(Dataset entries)
----------

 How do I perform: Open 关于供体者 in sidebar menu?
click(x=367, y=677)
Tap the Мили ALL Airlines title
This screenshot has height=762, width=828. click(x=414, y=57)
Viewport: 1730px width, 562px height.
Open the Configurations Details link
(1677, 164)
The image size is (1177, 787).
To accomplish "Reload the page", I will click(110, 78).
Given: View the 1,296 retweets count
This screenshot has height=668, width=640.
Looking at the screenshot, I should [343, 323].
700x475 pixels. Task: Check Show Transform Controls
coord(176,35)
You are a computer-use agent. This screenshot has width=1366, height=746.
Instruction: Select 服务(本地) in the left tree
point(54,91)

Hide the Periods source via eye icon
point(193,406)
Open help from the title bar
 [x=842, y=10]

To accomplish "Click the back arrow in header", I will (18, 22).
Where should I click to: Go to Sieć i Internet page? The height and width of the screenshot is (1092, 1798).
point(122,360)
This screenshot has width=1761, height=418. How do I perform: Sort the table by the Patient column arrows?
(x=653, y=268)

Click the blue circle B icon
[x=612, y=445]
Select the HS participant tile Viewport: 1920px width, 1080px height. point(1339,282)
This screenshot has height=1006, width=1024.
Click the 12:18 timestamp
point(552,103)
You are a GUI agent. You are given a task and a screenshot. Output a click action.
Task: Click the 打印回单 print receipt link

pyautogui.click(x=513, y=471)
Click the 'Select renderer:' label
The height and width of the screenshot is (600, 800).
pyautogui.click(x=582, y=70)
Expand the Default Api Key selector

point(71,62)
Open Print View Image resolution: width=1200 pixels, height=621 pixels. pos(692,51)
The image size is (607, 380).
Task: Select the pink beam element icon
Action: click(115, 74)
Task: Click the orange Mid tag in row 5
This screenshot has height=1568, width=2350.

----------

• [What to work on] Reproduce every one of the lines above, character for character, with nothing changed.

• [Solution below]
 How do I perform: Open 关于供体者 in sidebar menu?
click(x=367, y=677)
Tap the Мили ALL Airlines title
This screenshot has height=762, width=828. click(x=414, y=57)
Viewport: 1730px width, 562px height.
Open the Configurations Details link
(1677, 164)
The image size is (1177, 787).
To accomplish "Reload the page", I will click(110, 78).
Given: View the 1,296 retweets count
This screenshot has height=668, width=640.
Looking at the screenshot, I should [343, 323].
700x475 pixels. Task: Check Show Transform Controls
coord(176,35)
You are a computer-use agent. This screenshot has width=1366, height=746.
Instruction: Select 服务(本地) in the left tree
point(54,91)

Hide the Periods source via eye icon
point(193,406)
Open help from the title bar
 [x=842, y=10]

To accomplish "Click the back arrow in header", I will (18, 22).
Where should I click to: Go to Sieć i Internet page? The height and width of the screenshot is (1092, 1798).
point(122,360)
This screenshot has width=1761, height=418. How do I perform: Sort the table by the Patient column arrows?
(x=653, y=268)

Click the blue circle B icon
[x=612, y=445]
Select the HS participant tile Viewport: 1920px width, 1080px height. point(1339,282)
This screenshot has height=1006, width=1024.
Click the 12:18 timestamp
point(552,103)
You are a GUI agent. You are given a task and a screenshot. Output a click action.
Task: Click the 打印回单 print receipt link

pyautogui.click(x=513, y=471)
Click the 'Select renderer:' label
The height and width of the screenshot is (600, 800).
pyautogui.click(x=582, y=70)
Expand the Default Api Key selector

point(71,62)
Open Print View Image resolution: width=1200 pixels, height=621 pixels. pos(692,51)
The image size is (607, 380).
Task: Select the pink beam element icon
Action: click(115, 74)
Task: Click the orange Mid tag in row 5
This screenshot has height=1568, width=2350.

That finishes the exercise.